START THE DATA

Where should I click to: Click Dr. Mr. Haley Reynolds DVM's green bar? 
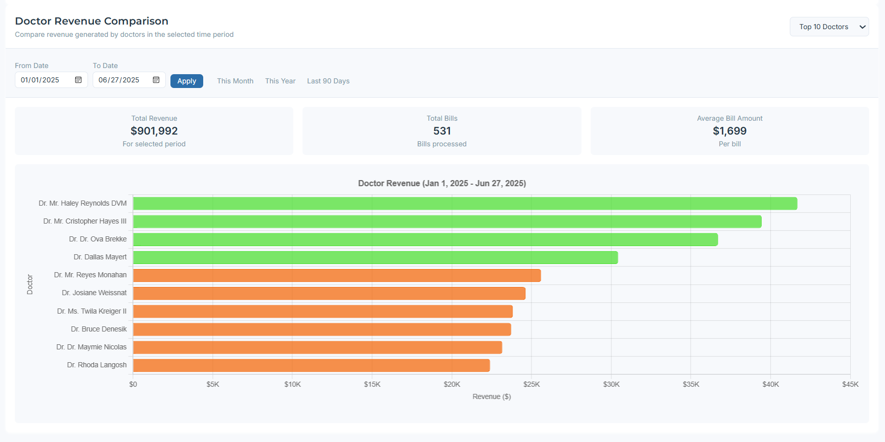click(x=465, y=204)
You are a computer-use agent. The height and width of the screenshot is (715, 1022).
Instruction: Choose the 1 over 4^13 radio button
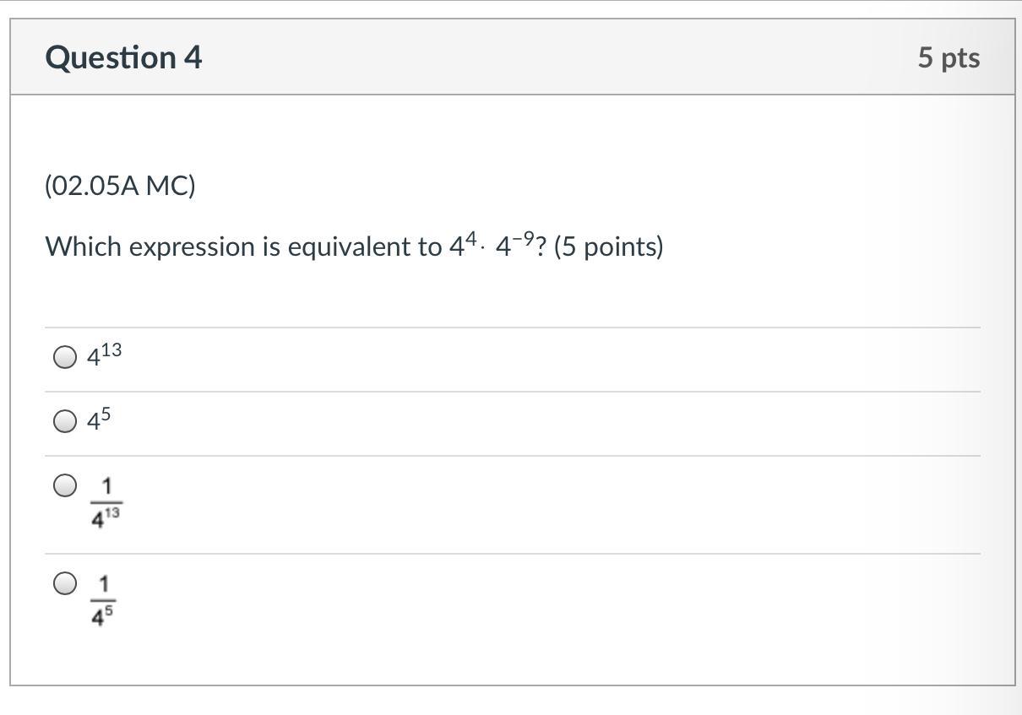coord(65,485)
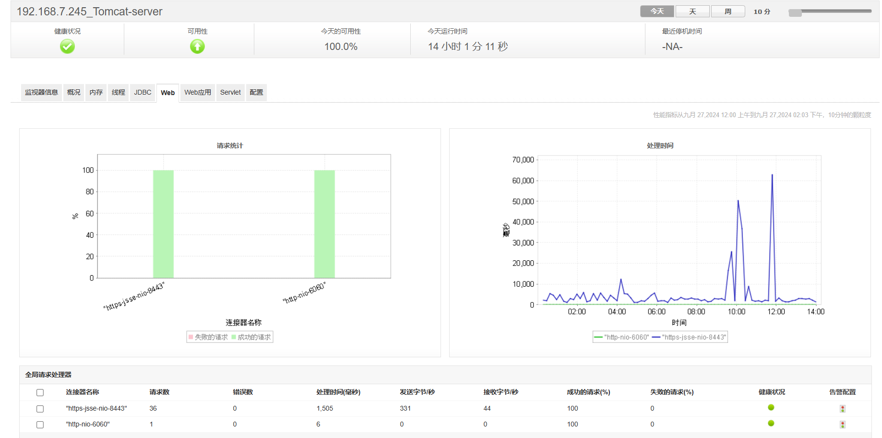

END THE DATA

### PROBLEM
Output the data verbatim, images excluded.

### OUTPUT FOR THIS TASK
Where should I click to: Click Dr. Mr. Haley Reynolds DVM's green bar? 
click(x=465, y=204)
You are a computer-use agent. The height and width of the screenshot is (715, 1022).
Instruction: Choose the 1 over 4^13 radio button
coord(65,485)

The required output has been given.